■ **Instructions to follow**
What is needed is an exact reproduction of the lines in the records below, starting at the line with "Where should I" and ending at the line with "You are a computer-use", both included, and nothing else; pictures stay out.
(Provided entries)
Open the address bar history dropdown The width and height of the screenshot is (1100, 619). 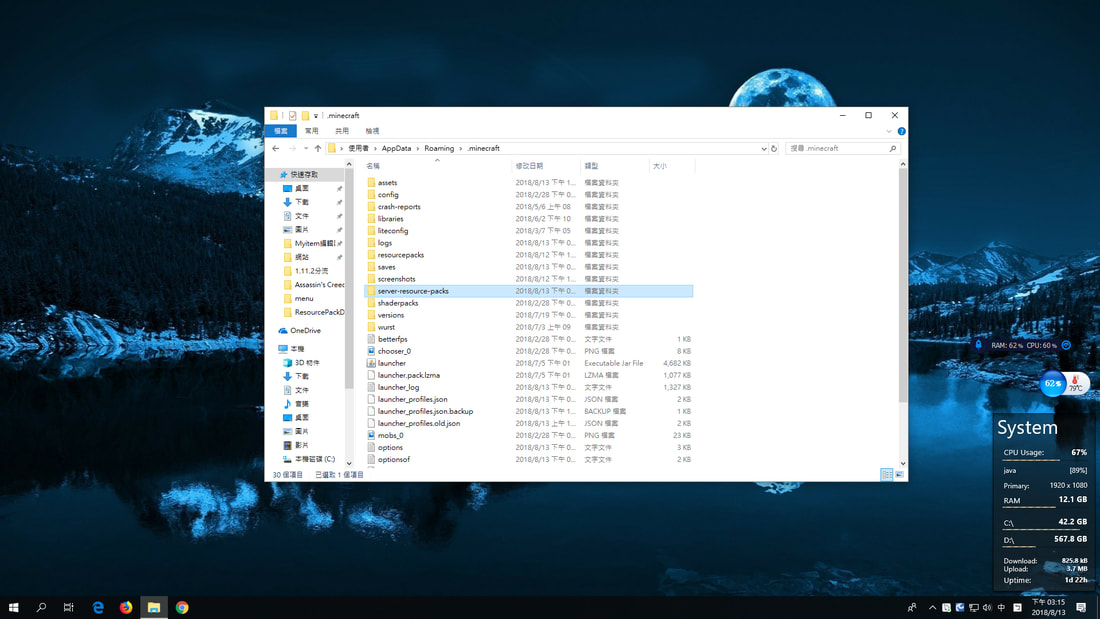point(763,149)
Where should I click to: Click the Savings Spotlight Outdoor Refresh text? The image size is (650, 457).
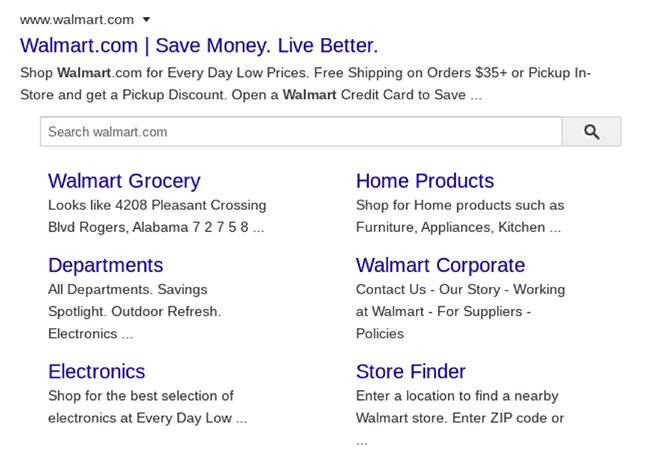tap(135, 300)
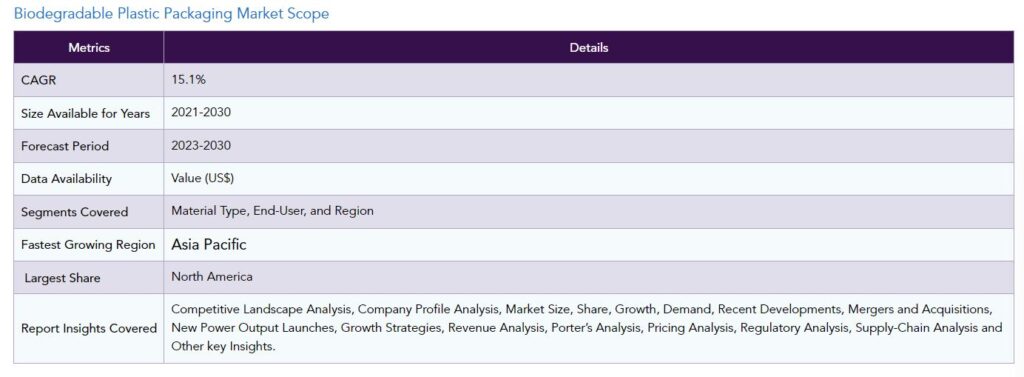Select the Largest Share label
1024x377 pixels.
63,278
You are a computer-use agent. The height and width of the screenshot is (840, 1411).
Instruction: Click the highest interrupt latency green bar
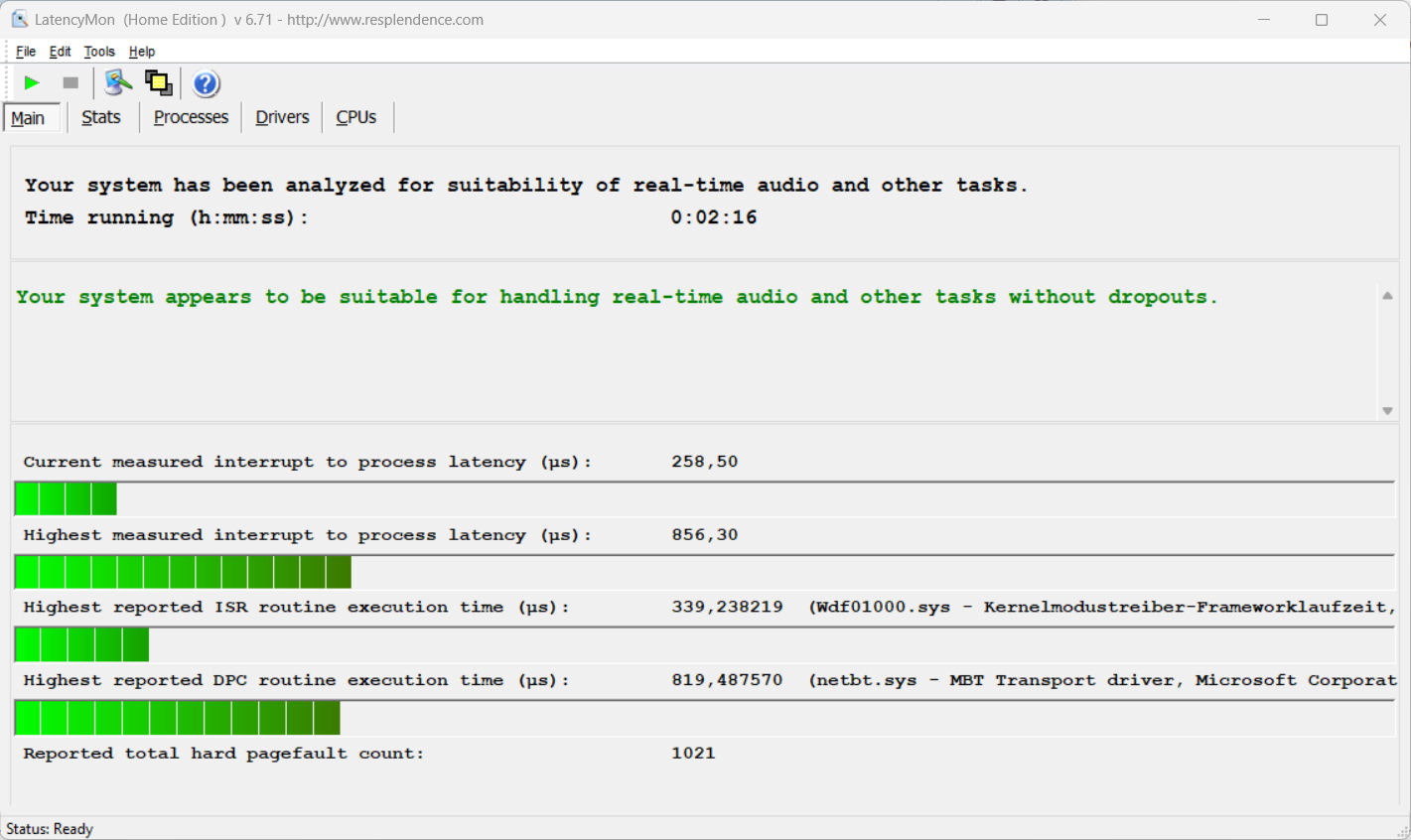click(183, 572)
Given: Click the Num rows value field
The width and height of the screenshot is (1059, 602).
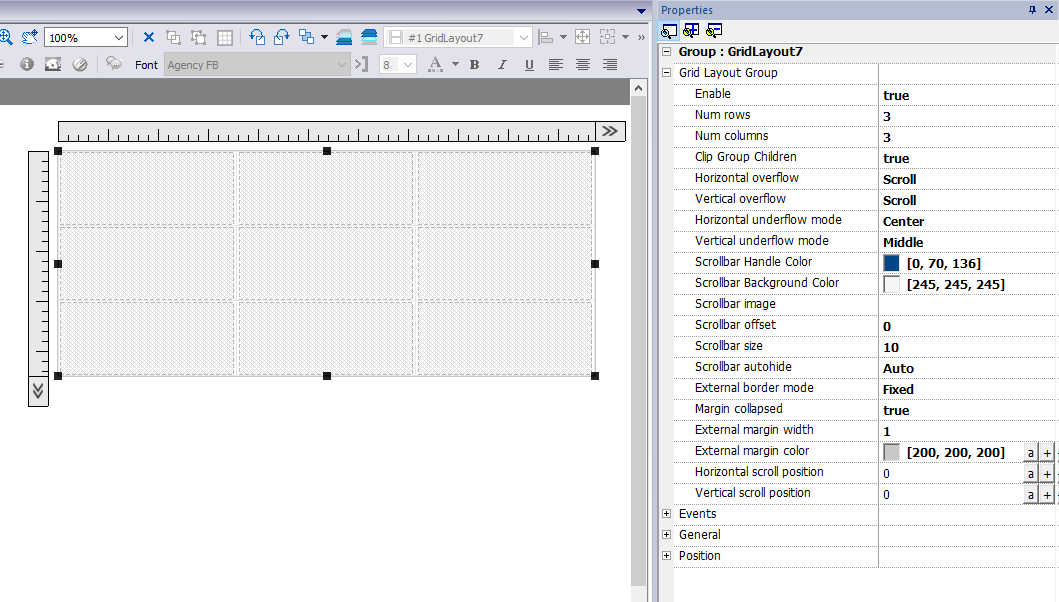Looking at the screenshot, I should (965, 116).
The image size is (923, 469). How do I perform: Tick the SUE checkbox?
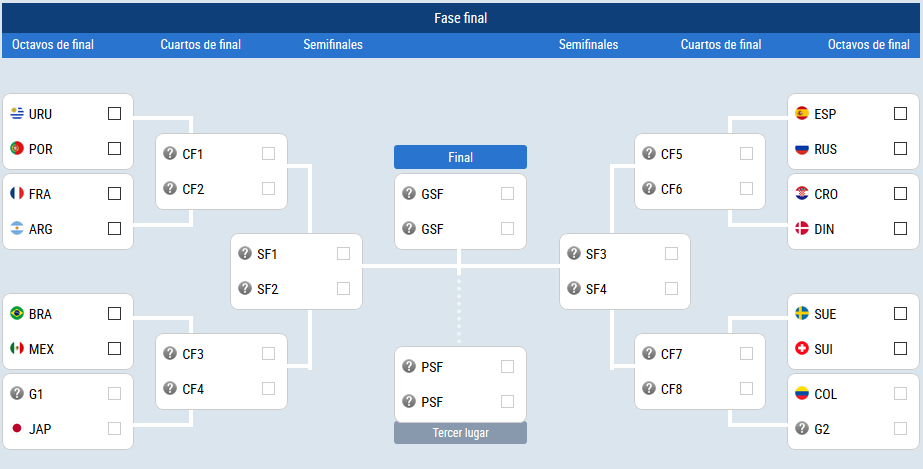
(End Provided entries)
■ **Answer to the problem**
Where should I click to: Click the Savings Spotlight Outdoor Refresh text? The image size is (650, 457).
tap(135, 300)
Select the Largest Share label
1024x377 pixels.
63,278
You are a computer-use agent. The height and width of the screenshot is (840, 1411).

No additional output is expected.